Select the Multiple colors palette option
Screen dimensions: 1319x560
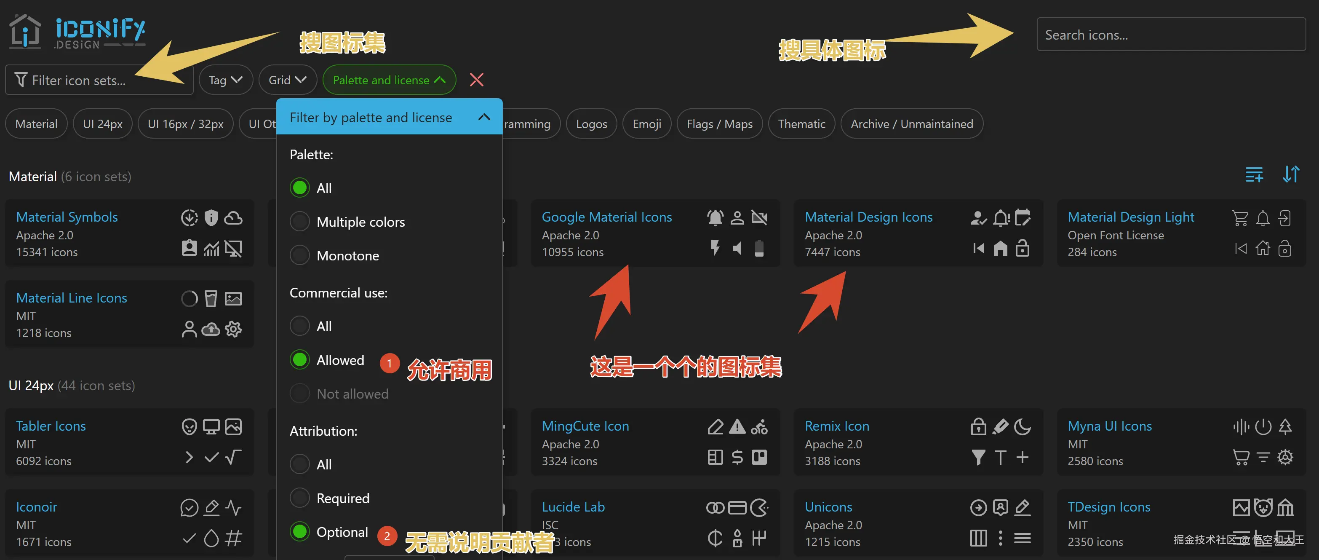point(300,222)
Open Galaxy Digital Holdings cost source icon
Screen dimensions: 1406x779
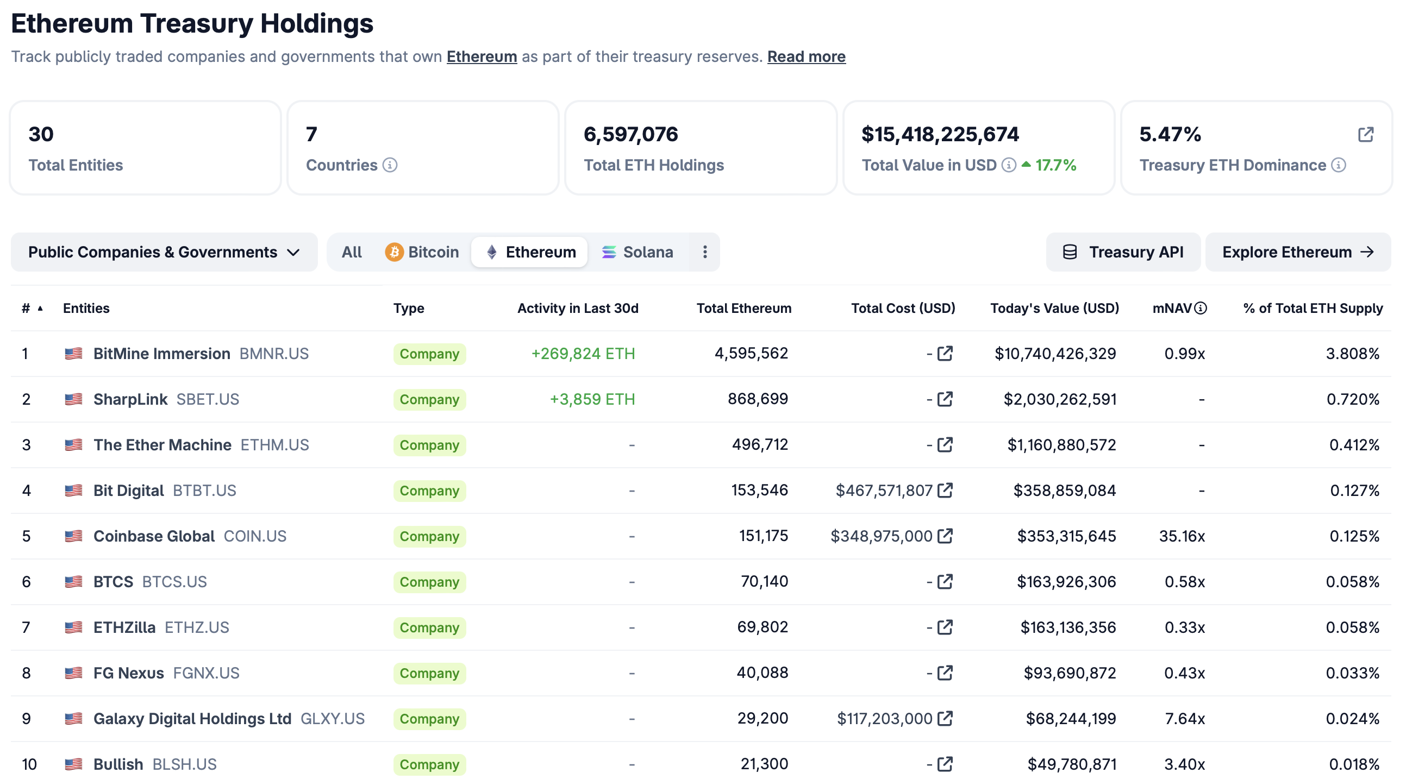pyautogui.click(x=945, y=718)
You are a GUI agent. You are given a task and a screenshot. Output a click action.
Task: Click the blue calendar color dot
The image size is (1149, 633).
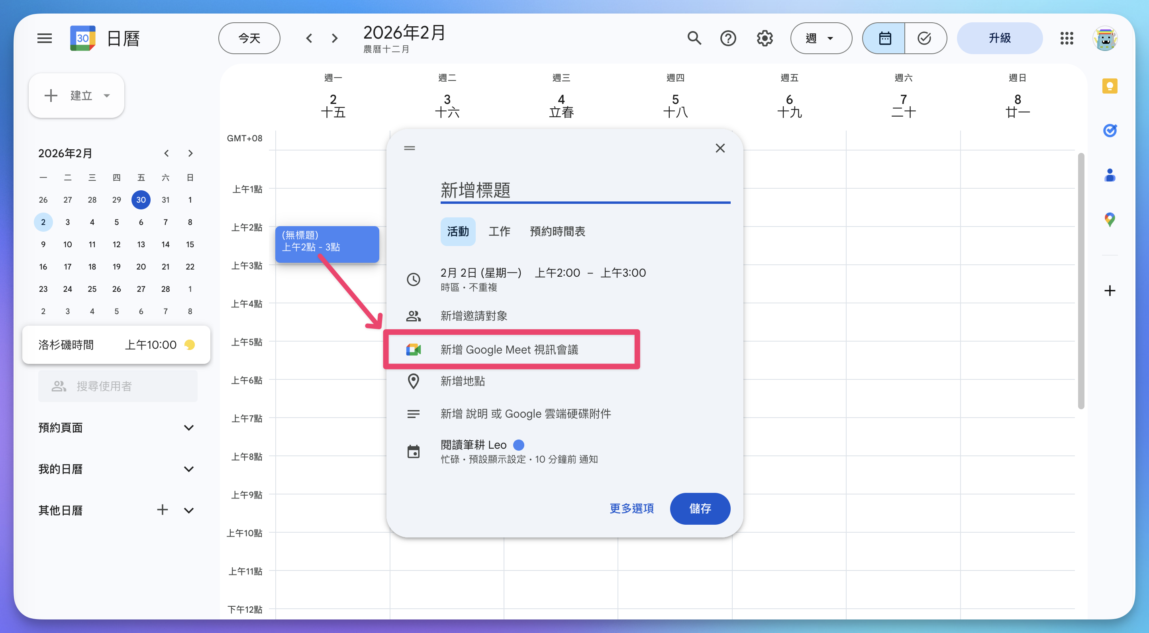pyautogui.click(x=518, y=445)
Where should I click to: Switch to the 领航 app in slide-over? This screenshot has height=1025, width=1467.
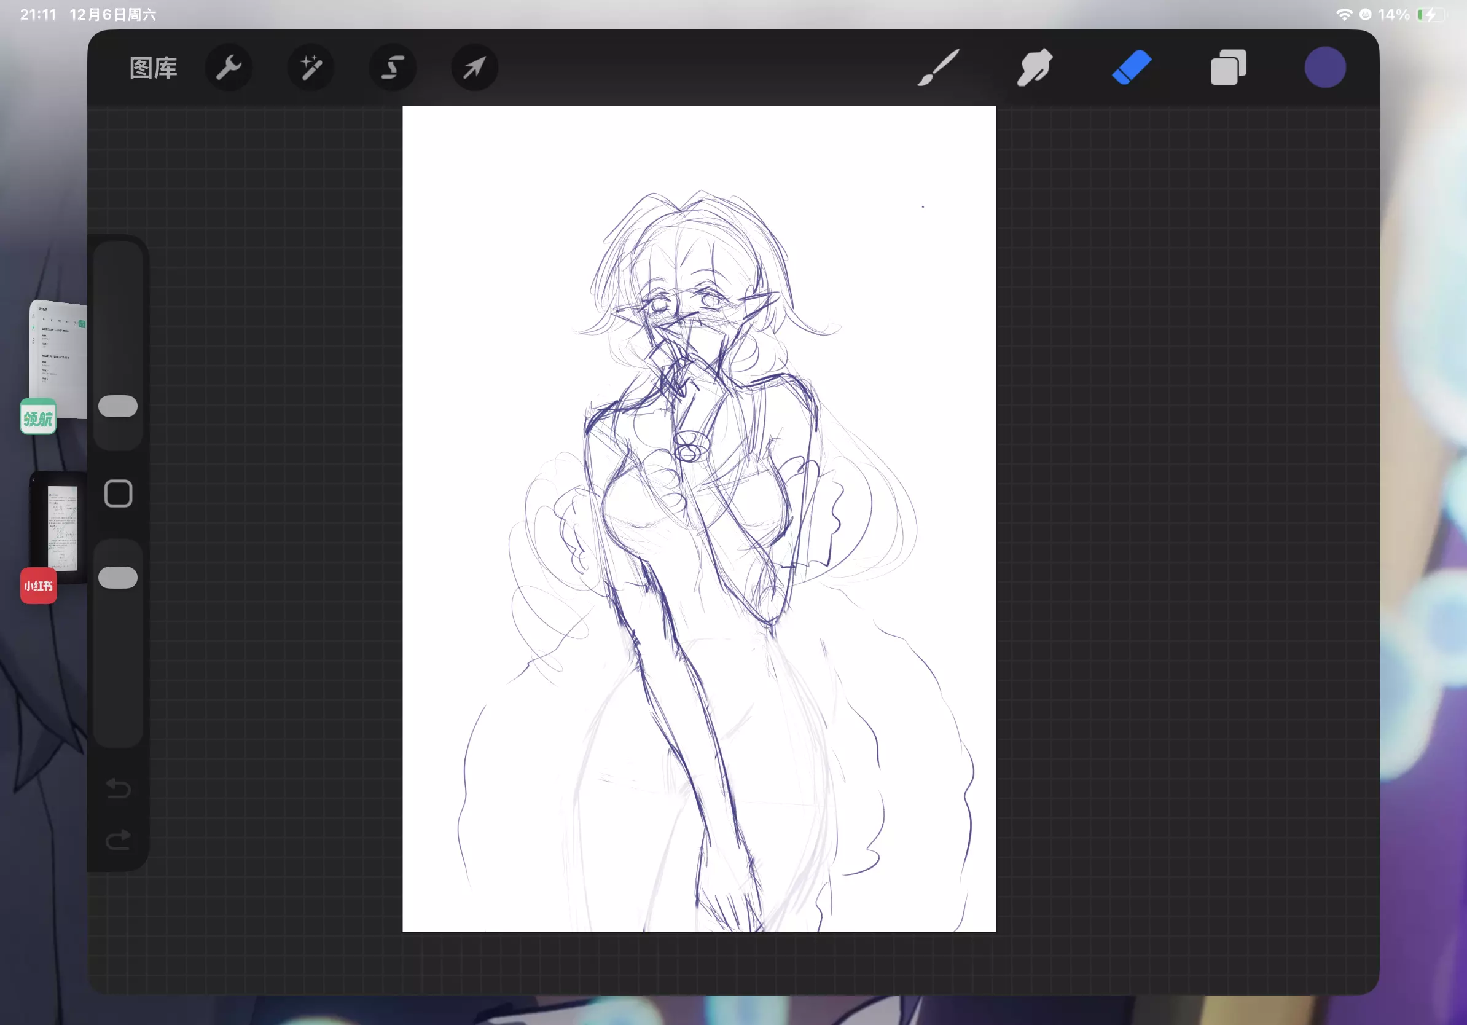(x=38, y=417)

· · · · ·

- [What to do]
Beginning with the line holding "The image size is (1149, 633).", copy each line exactly through the end of the records above, and leave every picture out.

- [The completed task]
The image size is (1149, 633).
pyautogui.click(x=518, y=445)
Where should I click to: Switch to the 领航 app in slide-over? This screenshot has height=1025, width=1467.
(x=38, y=417)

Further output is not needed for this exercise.